Data tracked by BusinessDay from Bloomberg and Market Investing Database showed that Nigeria top lenders’ rank lower in valuation and profitability indicators, implying that shares of foreign lenders are more expensive than their Nigerian counterparts as investors are pricing in higher return on them.
Nigeria’s three most-capitalized lenders – Guaranty Trust Bank ($2.1bn), Zenith Bank ($1.5bn) and Access Bank ($657.4m) are trading 1.3x, 0.7x and 0.4x price-to-book value respectively, indicating that these stocks are under-priced, but remain fundamentally sound with significant potentials for value appreciation.

This compares with South Africa’s top three lenders –First Rand ($23.1bn), Standard Bank ($20.2bn) and Capitec Bank ($9.1bn) trading 2.5x, 1.8x and 6.4x for each local currency unit of their net assets.
Similar trend applies for Kenya’s top lenders – Equity Bank ($1.4bn) and Kenya Commercial Bank ($1.2bn) and Standard Chartered Bank Kenya ($652.3m) trading 1.4x, 1.0x and 1.5x for each local currency unit per net assets.
“From enterprise value perspective, other banks especially South African lenders have huge capital base in excess of billion dollars,” said Taiwo Ologbon-Ori, chief research analyst at Lagos-based Cash Craft Capital.
“So these banks cannot have similar valuation with Nigerian banks, and it is expected that shares of these foreign banks will be more expensive and more attractive to investors globally.” he said.
Going by their capacity to generate earnings from shareholder funds, GTB, Zenith and Access currently boast of 16 percent, 14 percent and 11 percent return on equity.
But it’s lower compared to their Kenyan counterparts – KCB (24%), Equity bank (22%) and Standard Chartered Bank (18%) and South Africa’s First Rand (24%), Standard Bank (16%) and Capitec (22%).
Nigerian lenders are confronted with a number of headwinds from sluggish economic growth to uncertainty in the polity environment, which investors fear could drag profitability.
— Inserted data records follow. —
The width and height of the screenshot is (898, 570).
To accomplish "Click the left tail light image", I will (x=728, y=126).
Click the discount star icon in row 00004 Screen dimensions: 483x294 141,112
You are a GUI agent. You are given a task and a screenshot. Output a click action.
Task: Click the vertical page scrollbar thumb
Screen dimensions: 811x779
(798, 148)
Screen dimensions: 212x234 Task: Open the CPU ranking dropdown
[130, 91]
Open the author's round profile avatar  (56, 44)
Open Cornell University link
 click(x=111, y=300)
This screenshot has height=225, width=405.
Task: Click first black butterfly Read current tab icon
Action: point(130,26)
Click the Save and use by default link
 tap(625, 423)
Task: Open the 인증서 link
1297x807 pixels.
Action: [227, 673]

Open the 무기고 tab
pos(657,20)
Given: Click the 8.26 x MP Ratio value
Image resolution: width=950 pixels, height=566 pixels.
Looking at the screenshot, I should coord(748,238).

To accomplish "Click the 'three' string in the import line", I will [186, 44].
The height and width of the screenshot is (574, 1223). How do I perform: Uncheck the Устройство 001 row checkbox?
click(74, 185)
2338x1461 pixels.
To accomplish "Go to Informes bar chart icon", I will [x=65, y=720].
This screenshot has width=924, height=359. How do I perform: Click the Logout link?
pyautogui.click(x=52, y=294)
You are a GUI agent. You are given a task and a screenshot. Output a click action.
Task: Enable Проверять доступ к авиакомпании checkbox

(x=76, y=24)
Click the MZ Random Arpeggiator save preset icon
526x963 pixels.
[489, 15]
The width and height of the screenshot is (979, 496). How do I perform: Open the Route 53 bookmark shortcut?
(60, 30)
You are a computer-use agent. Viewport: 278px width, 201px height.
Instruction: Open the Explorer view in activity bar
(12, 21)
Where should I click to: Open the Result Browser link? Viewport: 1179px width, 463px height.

The licensing of telecom companies to start operating in the mobile money space is another blow that could challenge the relevance of banks.
Nigerian lenders are less efficient in utilising assets to generate profit as return on assets of the country’s top-three lenders averaged at 1.9 percent compared with Kenya’s 3.3 percent and South Africa’s 3.9 percent.